Discount Rate vs. Valuation Cap
The discount rate gives note holders a percentage reduction off the price per share in the next round. A 20% discount means if Series A investors pay $10 per share, the note holder pays $8. The valuation cap sets a maximum valuation at which the note converts, regardless of how high the actual round valuation is. If the cap is $5M but the Series A values the company at $20M, the note holder converts as though the company is worth $5M, receiving four times as many shares. When both terms exist, the investor gets whichever produces the lower conversion price (more shares). This is standard practice and always favors the note holder.
Why Conversion Math Matters
Understanding conversion math is critical for both founders and investors. Founders need to know how much dilution they are taking on, which directly affects their ownership stake and control. If a founder issues multiple convertible notes with aggressive caps, they may be surprised at how much equity they have given away when those notes convert. Investors need to understand their potential ownership to evaluate whether the deal is worth the risk. A $100K investment that converts to 0.5% ownership has very different return potential than one that converts to 5%.
Common Convertible Note Terms
Standard convertible notes include several key terms beyond the discount and cap. The interest rate (typically 2-8% annually) accrues and adds to the conversion amount. The maturity date (usually 18-24 months) is the deadline by which a qualifying event must occur. A qualified financing threshold defines the minimum round size that triggers automatic conversion. Some notes include a most favored nation (MFN) clause that gives the holder the benefit of better terms offered to later note holders. Understanding these terms together is essential for modeling accurate conversion scenarios.

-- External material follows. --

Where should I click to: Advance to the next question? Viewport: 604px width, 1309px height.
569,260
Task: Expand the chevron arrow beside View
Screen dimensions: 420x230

Convertible Notes vs. SAFEs
Y Combinator introduced the Simple Agreement for Future Equity (SAFE) as an alternative to convertible notes. SAFEs are simpler because they are not debt instruments: they have no interest rate, no maturity date, and no repayment obligation. However, the conversion mechanics for discount rates and valuation caps work similarly. This calculator's core conversion logic applies equally to SAFEs, though the total amount converting may differ since SAFEs do not accrue interest.